— Set tasks —
A: Edit the article on Google's satellite Internet plans by rewriting the part starting with "Of course, a" and going on through "some of them.", with "drones" changed to "unmanned aircraft".
B: In the article on Google's satellite Internet plans, how many new satellites might Google launch?
C: Finish out the next part of the article on Google's satellite Internet plans, picking up after its final sentence.

Monday, June 2, 2014

Can Google Achieve a Satellite Internet Cost Breakthrough?

Google plans to spend more than $1 billion on a fleet of new satellites to provide Internet access to underserved regions and people, launching perhaps 180 new satellites, likely using a middle earth network architecture.

What is not clear is the revenue model. Google might be envisioning a wholesale revenue model, which means it must find “on the ground” retail partners. Though a retail model using the same infrastructure is conceivable, that would be a challenging business model.

Gree Wyler, founder of satellite-communications startup O3b Networks, is running the project for Google. O3b's former chief technology officer also has joined Google. That might suggest a wholesale model, necessitating access partners, is at least a part of the effort.

To the extent that middle mile facilities are a key impediment in many emerging Internet markets, the new satellite capability could provide a solution for backhaul to the core of the Internet.

As with any network, there are trade-offs. Generally speaking, satellite will provide less bandwidth than optical facilities, but with the upside of faster deployment at lower capital investment.

Of course, a satellite solution can combine backhaul and access, serving end users directly, or providing backhaul to retail providers. It isn’t yet clear what Google will want to do with its new fleet of satellites.  

Separately, Google also is trying to buy Skybox Imaging, which would provide both satellite and command capabilities, in addition to additional new mapping capabilities, arguably at lower cost per satellite.

Google also bought Titan Aerospace, a manufacturer of drones, and also has been investigating balloon-delivered Internet access.

As has been the case with Google’s earlier investments in municipal Wi-Fi and free airport Wi-Fi, investments in mobile spectrum and even O3b itself, Google investigates numerous access methods, and might eventually commercialize some of them.

Google will provide Wi-Fi access at Starbucks locations, replacing AT&T, and also has commercialized Google Fiber.

Whether Google will succeed at hitting its hoped-for cost targets with the new satellite initiative is unclear. But skeptics doubted Google could turn Google Fiber into a commercial venture as well.

The issue, as always, is whether Google can find some new breakthrough on the capital investment, operating cost or business model fronts, compared to all others who have investigated or who use the same MEO architecture.

To be sure, the cost of supplying satellite bandwidth arguably has fallen over the past couple of decades. By some estimates the latest generations of satellites will feature capacity about 300 percent higher than current generation satellites, and perhaps 33 percent lower cost.

Those with long memories also will recall earlier end-user-focused efforts to create low earth orbit or middle earth networks in the past. To be sure, costs have gotten lower over the past few decades, with developments both in launch costs and the satellites themselves.

Google will of course also have to secure rights to use satellite spectrum.

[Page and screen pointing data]
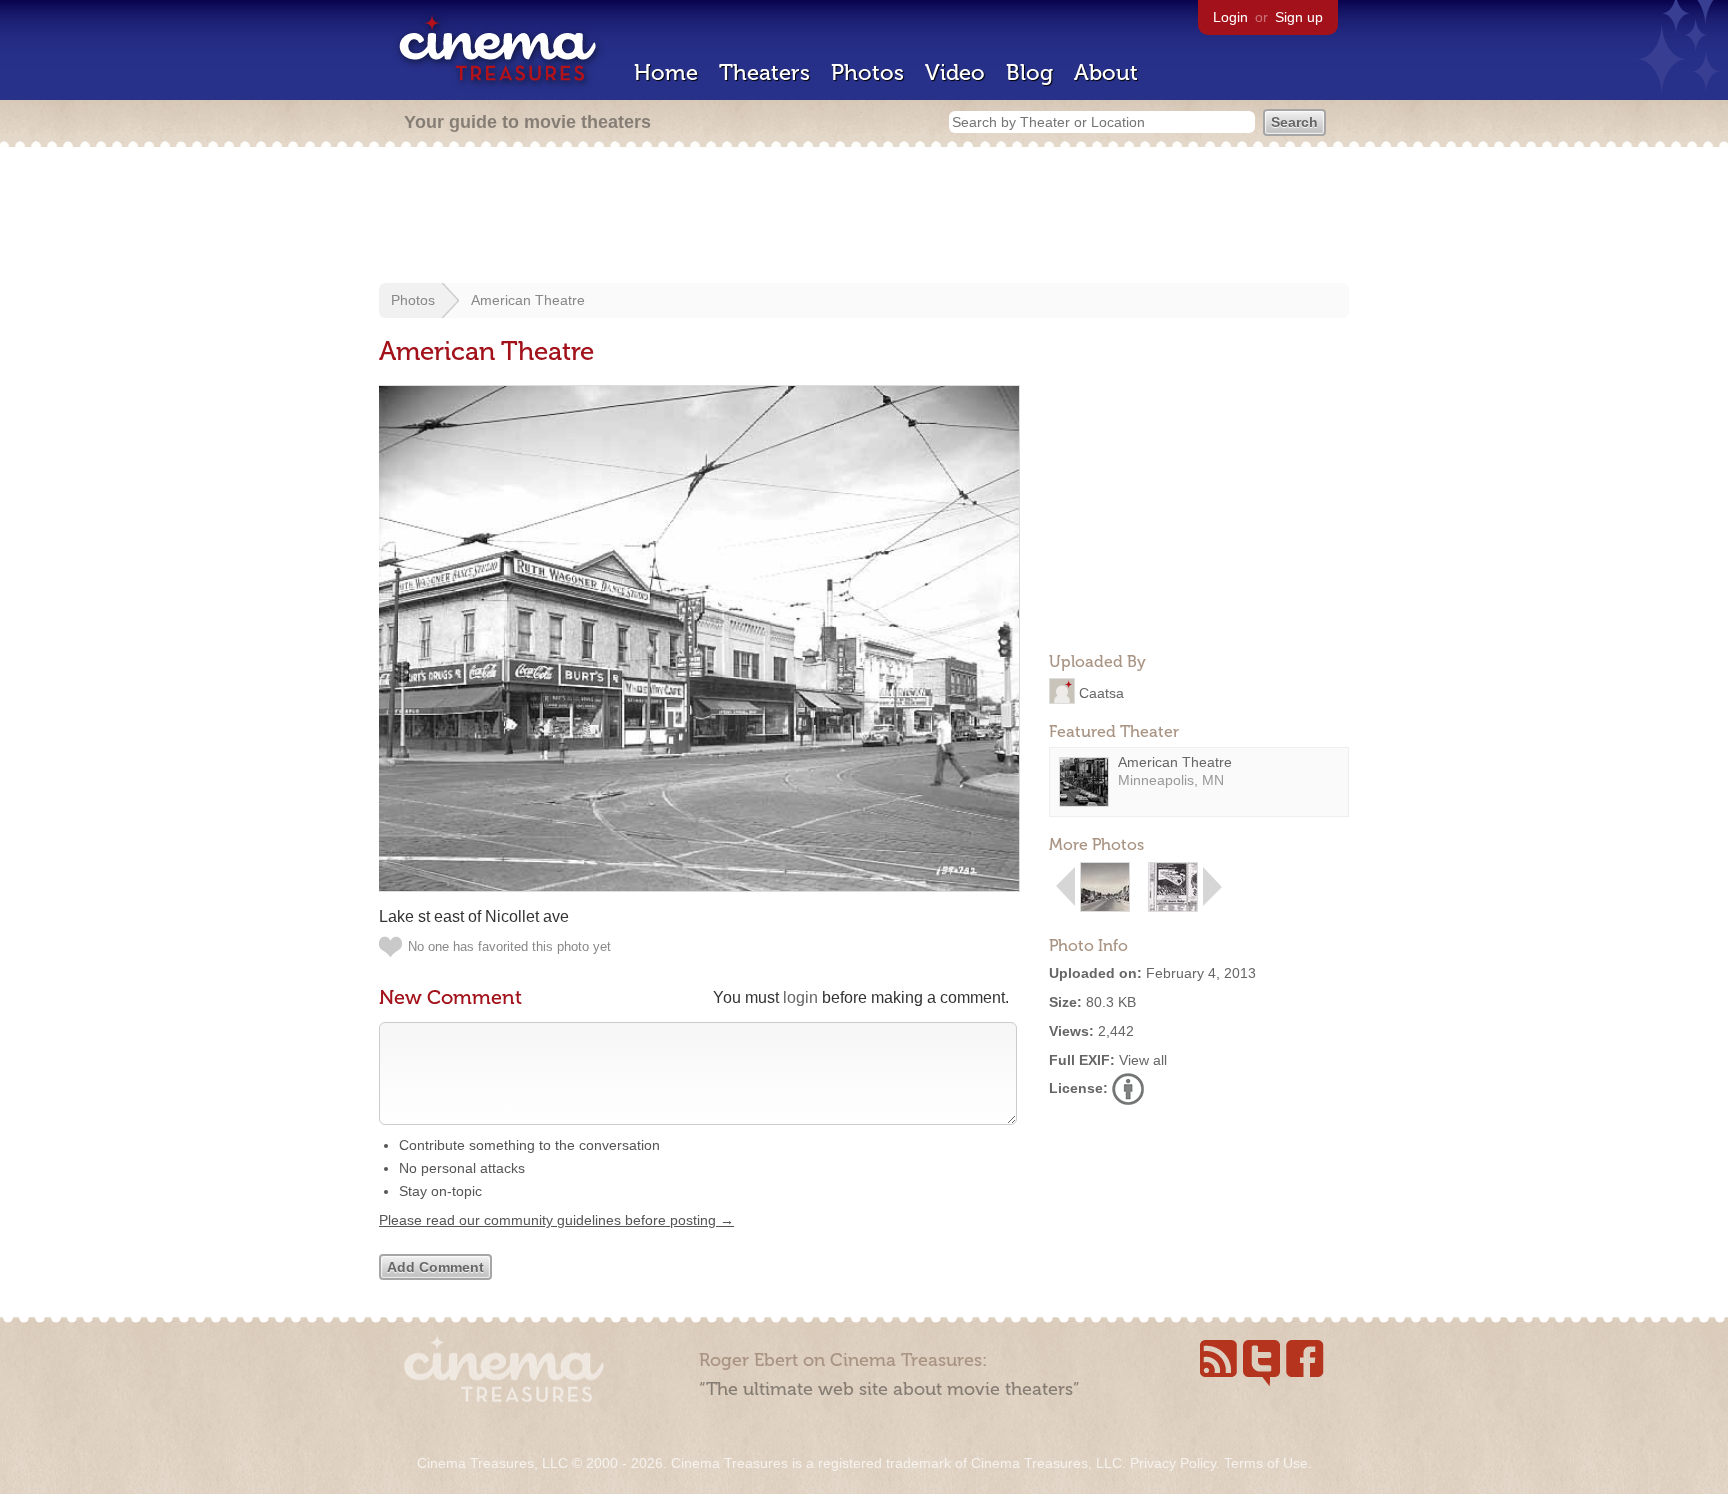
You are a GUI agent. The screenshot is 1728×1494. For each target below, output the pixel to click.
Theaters (764, 72)
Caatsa (1101, 692)
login (800, 997)
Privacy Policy (1173, 1463)
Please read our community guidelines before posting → (556, 1220)
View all (1143, 1060)
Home (666, 72)
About (1106, 72)
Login (1230, 17)
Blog (1029, 72)
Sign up (1299, 17)
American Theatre (528, 300)
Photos (867, 72)
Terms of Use (1266, 1463)
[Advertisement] (864, 217)
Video (955, 72)
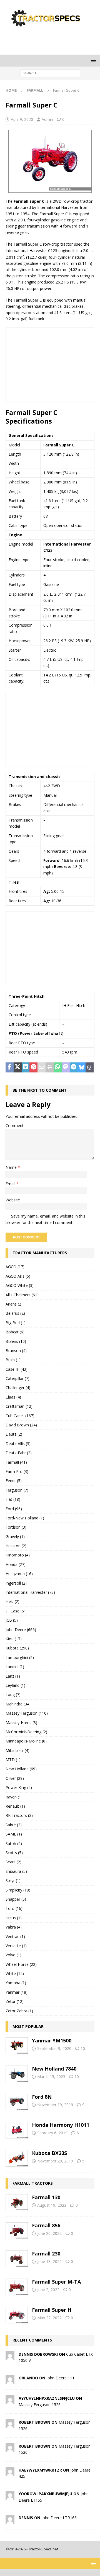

— Answers to the exercise —
A:
Of course, a satellite solution can combine backhaul and access, serving end users directly, or providing backhaul to retail providers. It isn’t yet clear what Google will want to do with its new fleet of satellites.  

Separately, Google also is trying to buy Skybox Imaging, which would provide both satellite and command capabilities, in addition to additional new mapping capabilities, arguably at lower cost per satellite.

Google also bought Titan Aerospace, a manufacturer of unmanned aircraft, and also has been investigating balloon-delivered Internet access.

As has been the case with Google’s earlier investments in municipal Wi-Fi and free airport Wi-Fi, investments in mobile spectrum and even O3b itself, Google investigates numerous access methods, and might eventually commercialize some of them.

B: Perhaps 180 new satellites.

C:
Some will argue that the key innovations will not come in the areas of bandwidth or cost per megabyte of delivered capacity, but instead in business model innovations. Still, Google and others are creating new competition for legacy providers of Internet access, including now even O3b, one of the newest contenders.

Google will gain by relying on “new technology.” But some will question the magnitude of performance and cost advantages to be gained by using the latest platforms.

As with Google Fiber, with used both traditional suppliers of access and transport gear as well as some home-grown customer premises equipment, the trick will be to innovate in the operations model.

O3b launched an initial fleet of about a dozen satellites, investing about $1.3 billion in that effort. Google plans to launch an order of magnitude more satellites than did O3b.

Even assuming some cost advantages, scale alone will be a cost issue. Even with savings of perhaps 30 percent, Google plans a fleet that is 10 times bigger than what O3b deployed.

How much bandwidth per customer such an approach can yield always is an issue with satellite delivered services. Retail price per gigabyte also can be an issue.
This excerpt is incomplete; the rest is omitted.